::: GIVEN TEXT

It seems that author basically found a 0day and published it. It's for sure better than selling it on the dark web but maybe it's better first tell it to Apple?

Not exactly. It's not a "new" attack vector, any software which was malicious would have already been able to attack when you first gave it permission (a prerequisite for this sticky permission issue). If you had downloaded an app and discovered it was malicious the remedy would generally be to uninstall the app, not just "revoke the permission for the one folder".

It's not a good look for Apple, and it's not great that the permission revocation basically doesn't actually work, but any malware that could have infected the system due to this issue would have also been able to infect the system while the permission was still (intentionally) enabled.

> If you had downloaded an app and discovered it was malicious the remedy would generally be to uninstall the app

There are many apps that themselves are not malicious but they run untrusted code via plugins and stuff. Like VS Code for example.

So you gave it a permission and then revoked it thinking all is fine. tomorrow an extension was hijacked and it now reads your files. cool?

Apple Security would instantly close it as "don't see the problem here" if you reported it to them. They have a poor reputation around TCC bug reports.

That makes it OK for you to not responsibly disclose a vuln? Cool I guess)

I have nothing to do with any of this.

But since they don't consider these as vulnerabilities in the first place, then yeah, sure.

Not really, just an unintuitive security feature. You still need the user's permission to access that folder, but that permission is then persistent. I consider it a UX bug for sure but not an exploit.

I agree, it's a ui/ux problem. It would seem that using the open file dialog should also request access but I'm guessing that was too intrusive and the user action is seen as implicit authorization. Security is one of those things that should aways be explicit though.

::::::

## PROBLEMS TO SOLVE
1. Answer each question about the comment thread, using only what it states.
(a) Which app is named as an example of one that runs untrusted code through plugins?
(b) What reputation does Apple Security have around TCC bug reports?
(c) How does the commenter who calls the issue a UX bug describe the folder permission once it has been granted?
2. List every word or phrase in the comment thread that appears inside double quotation marks.

::: EXERCISE DATA

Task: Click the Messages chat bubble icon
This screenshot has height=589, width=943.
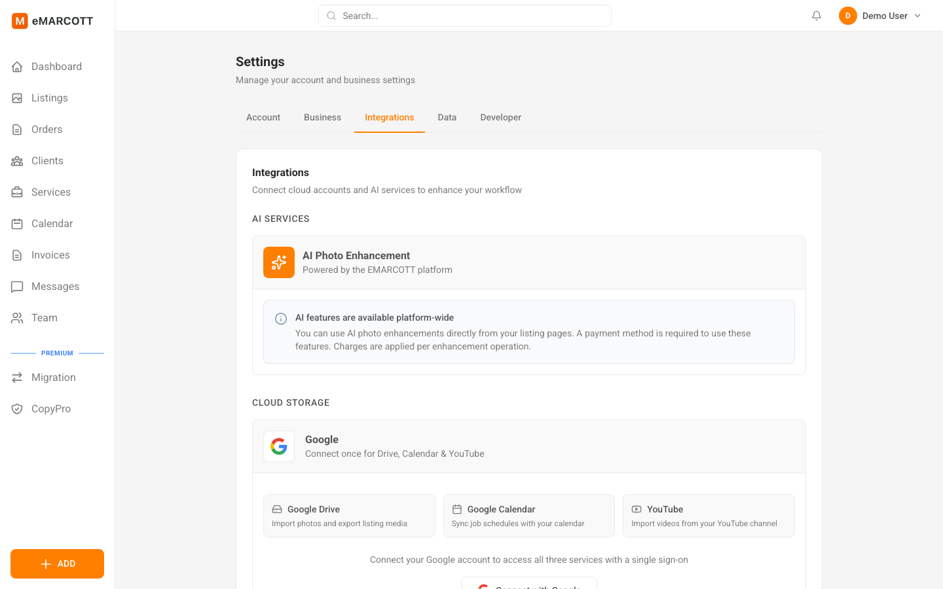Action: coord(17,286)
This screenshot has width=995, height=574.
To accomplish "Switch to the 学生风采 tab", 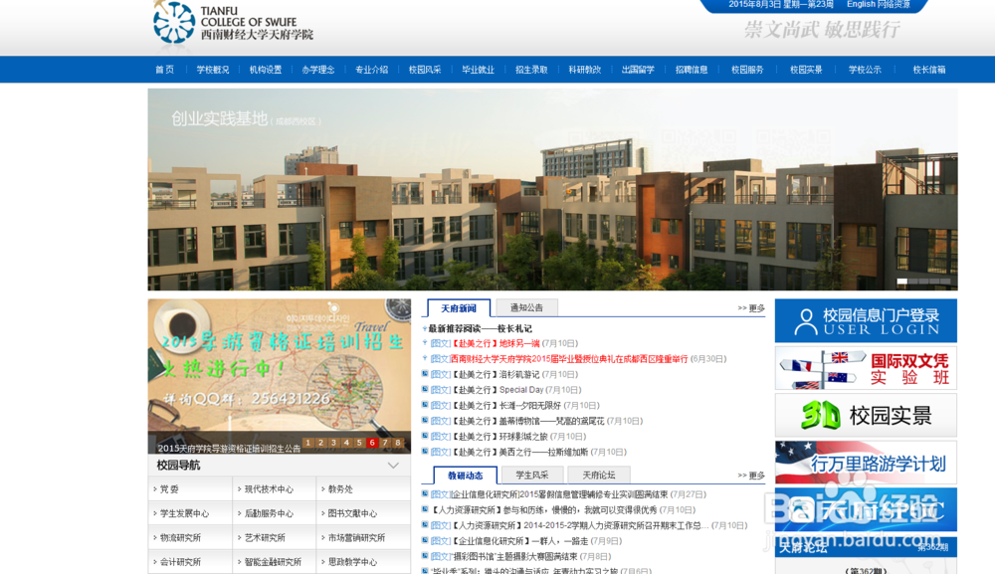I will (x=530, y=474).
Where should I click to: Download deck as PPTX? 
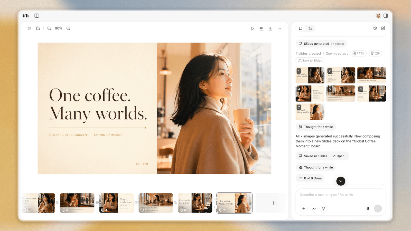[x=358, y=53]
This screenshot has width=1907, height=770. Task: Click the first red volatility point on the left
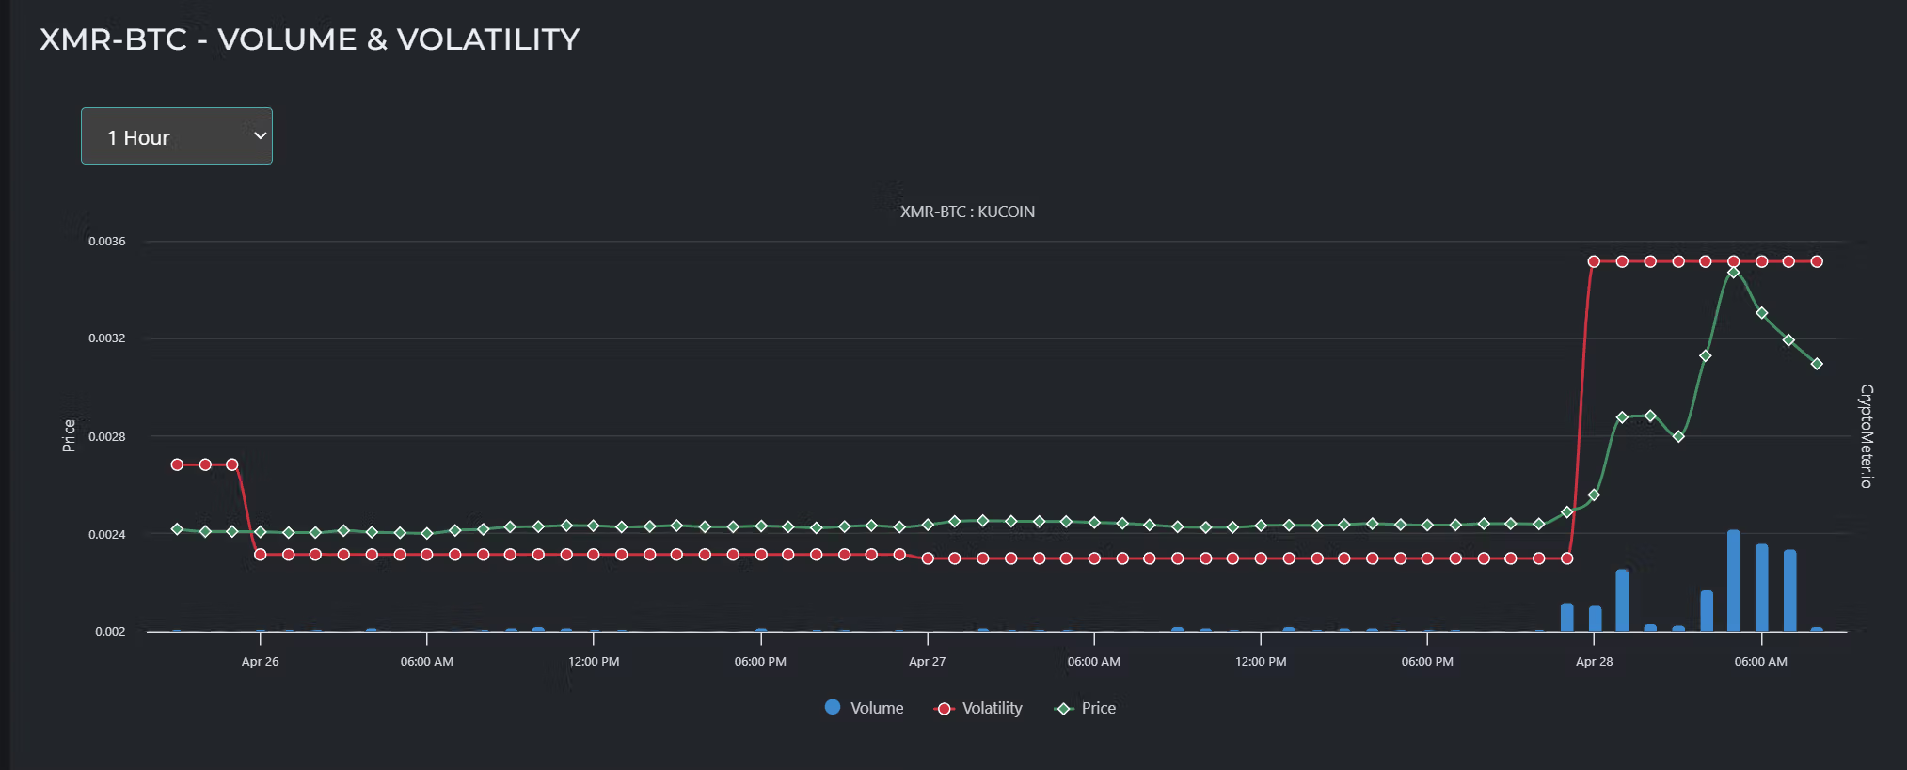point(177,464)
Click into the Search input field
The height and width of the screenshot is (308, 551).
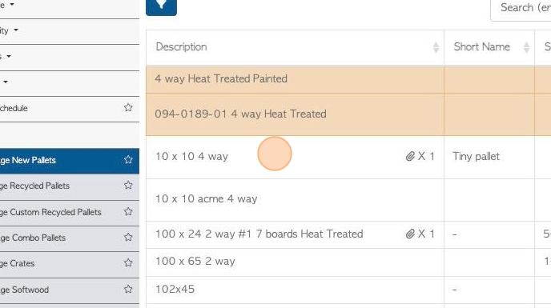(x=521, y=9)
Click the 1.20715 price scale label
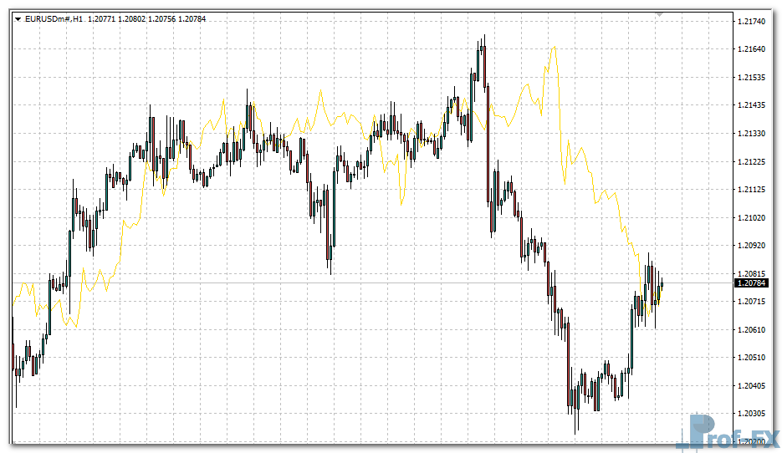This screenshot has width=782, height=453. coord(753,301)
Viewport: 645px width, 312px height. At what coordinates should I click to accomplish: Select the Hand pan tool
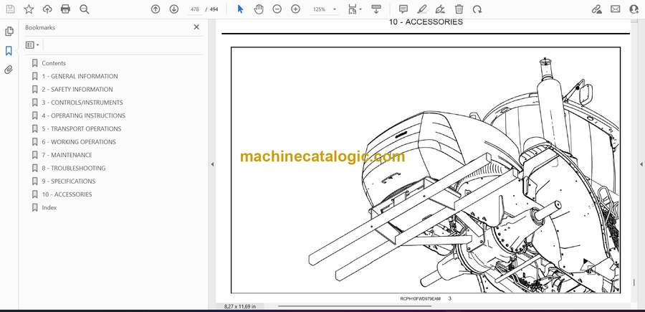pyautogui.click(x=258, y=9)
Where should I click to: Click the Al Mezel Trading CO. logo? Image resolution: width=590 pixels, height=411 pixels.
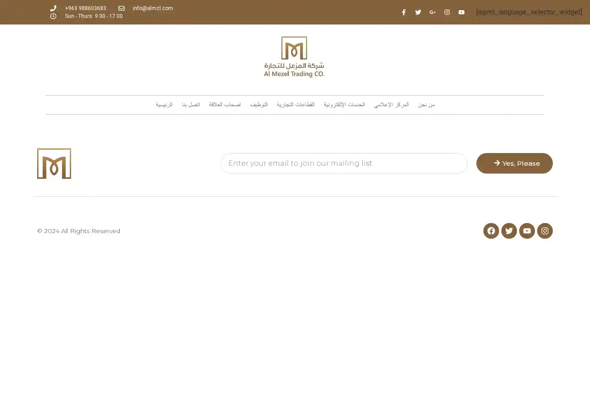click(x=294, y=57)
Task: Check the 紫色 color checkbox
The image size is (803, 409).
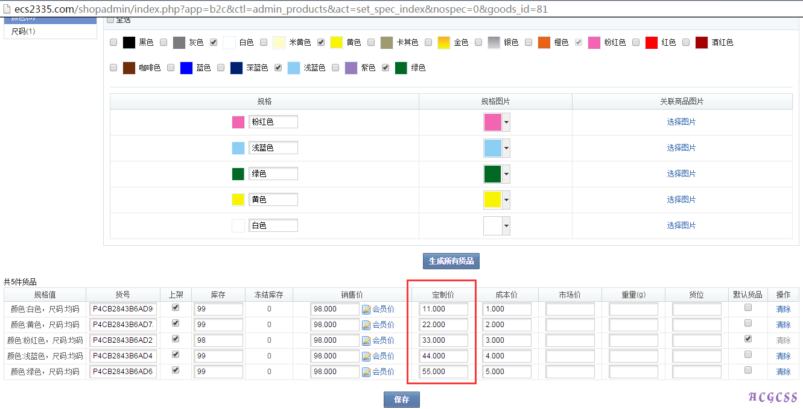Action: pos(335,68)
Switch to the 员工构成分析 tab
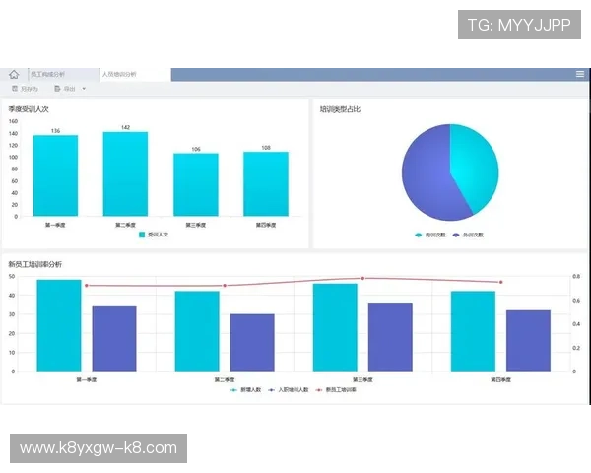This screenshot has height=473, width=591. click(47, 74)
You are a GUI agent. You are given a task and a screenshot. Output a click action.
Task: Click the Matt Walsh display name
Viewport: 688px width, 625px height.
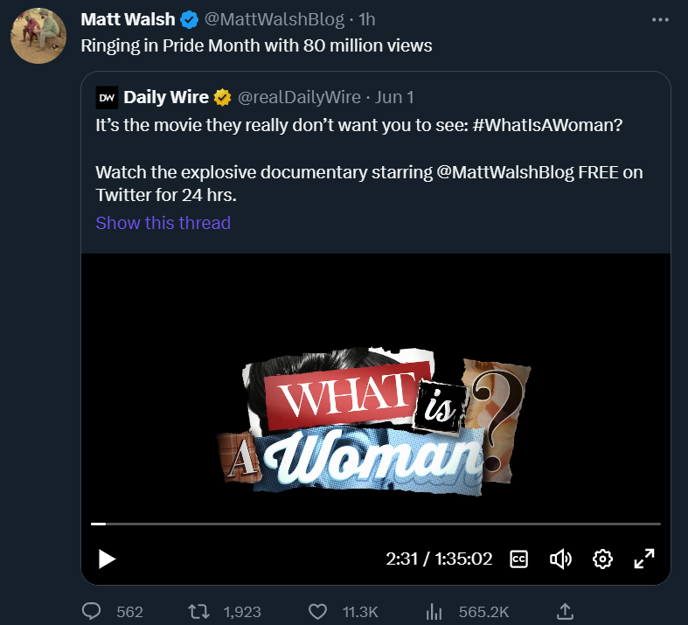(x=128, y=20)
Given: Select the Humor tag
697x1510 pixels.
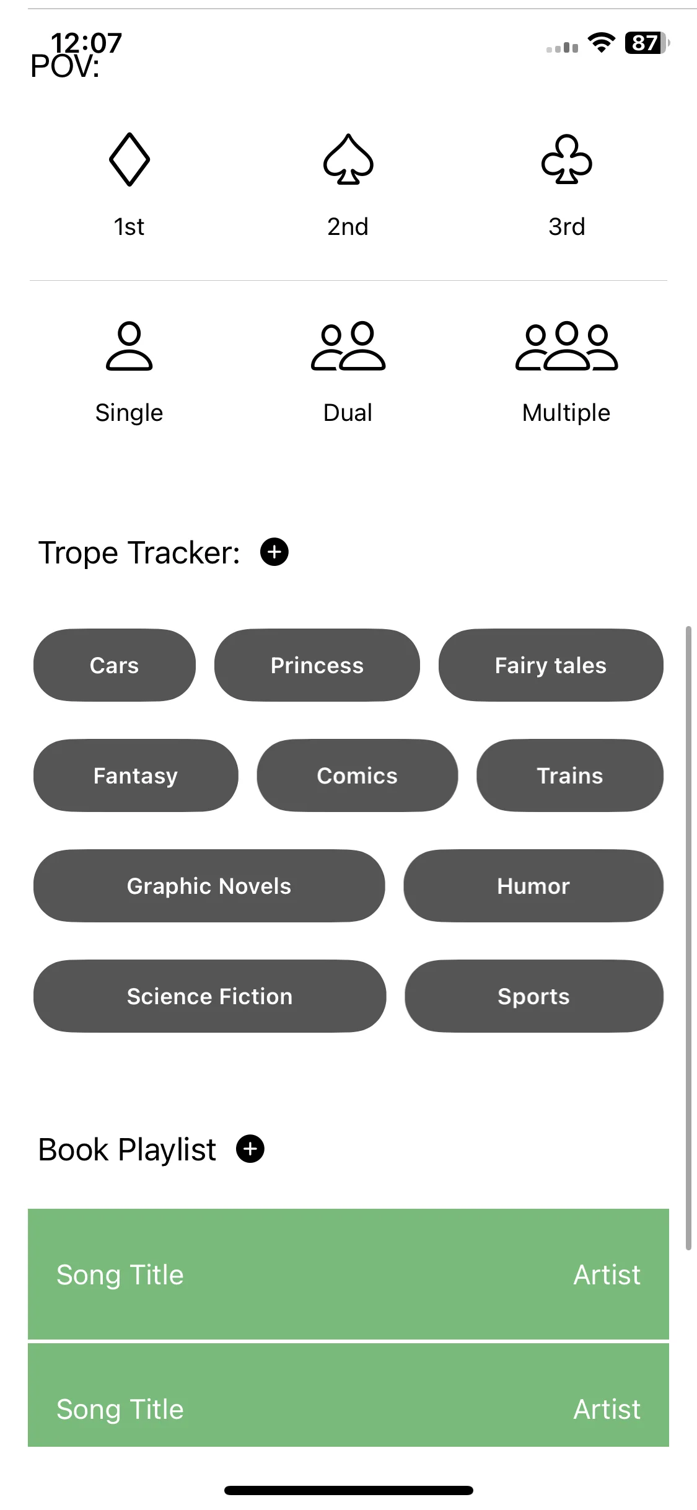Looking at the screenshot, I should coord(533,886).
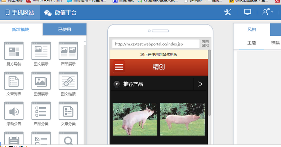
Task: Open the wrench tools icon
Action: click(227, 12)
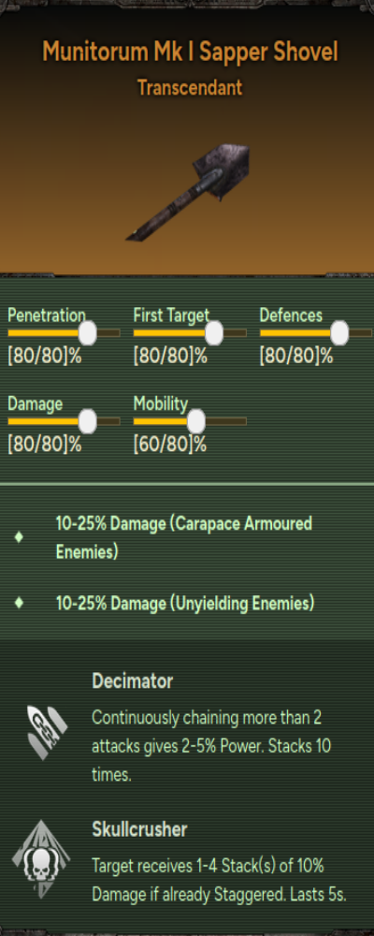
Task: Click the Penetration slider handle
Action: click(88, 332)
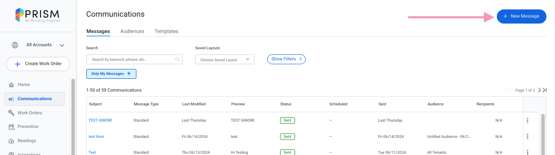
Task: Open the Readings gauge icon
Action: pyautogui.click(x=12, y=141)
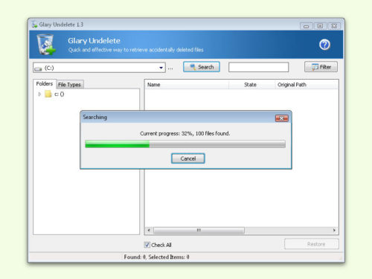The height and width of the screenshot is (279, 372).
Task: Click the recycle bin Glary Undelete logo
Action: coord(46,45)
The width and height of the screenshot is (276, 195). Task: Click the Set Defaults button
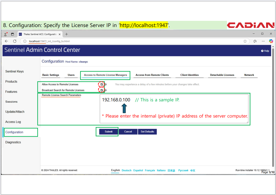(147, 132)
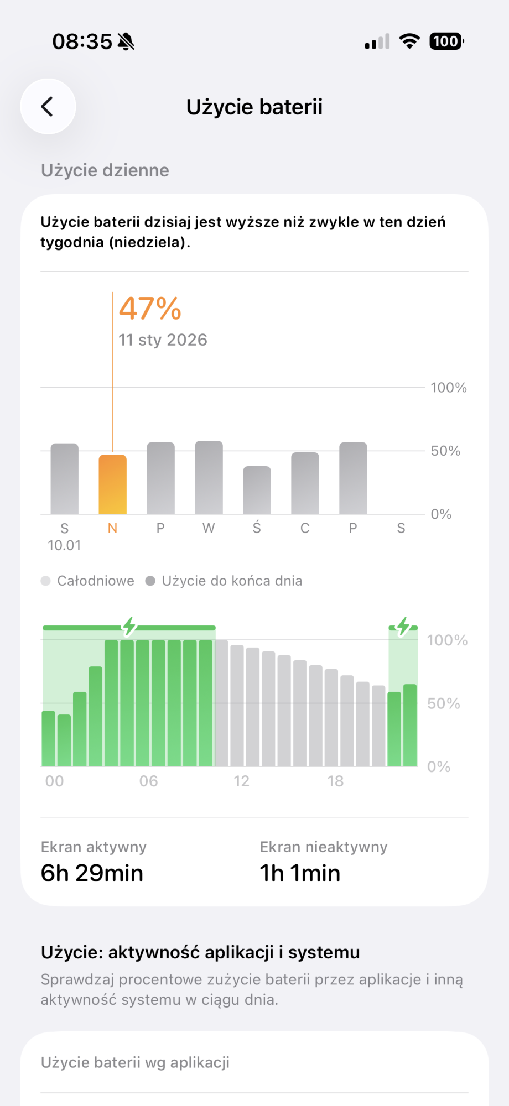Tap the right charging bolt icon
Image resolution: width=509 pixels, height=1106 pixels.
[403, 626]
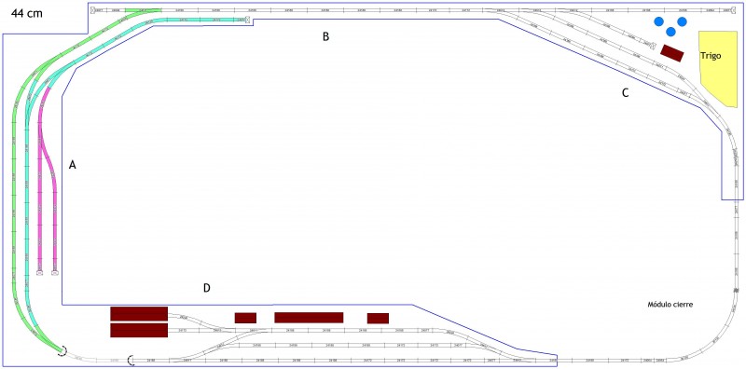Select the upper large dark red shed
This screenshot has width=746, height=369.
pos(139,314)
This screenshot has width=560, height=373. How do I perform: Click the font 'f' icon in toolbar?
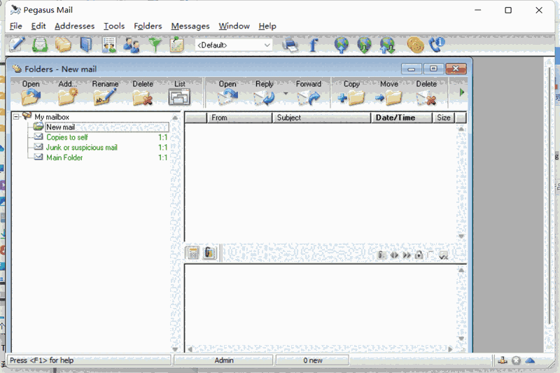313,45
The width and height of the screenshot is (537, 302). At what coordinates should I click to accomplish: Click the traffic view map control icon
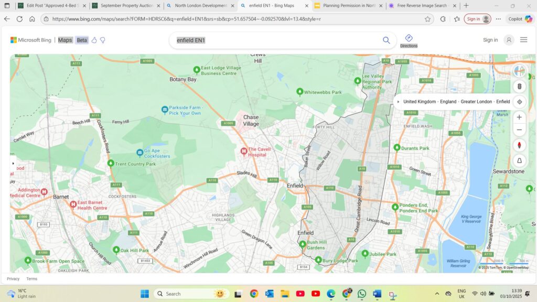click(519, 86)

::::::

## SOLUTIONS PER TASK
1.
(a) VS Code.
(b) A poor one. A commenter says Apple Security would instantly close such a report as "don't see the problem here."
(c) The permission is persistent once granted.

2.
- "new"
- "revoke the permission for the one folder"
- "don't see the problem here"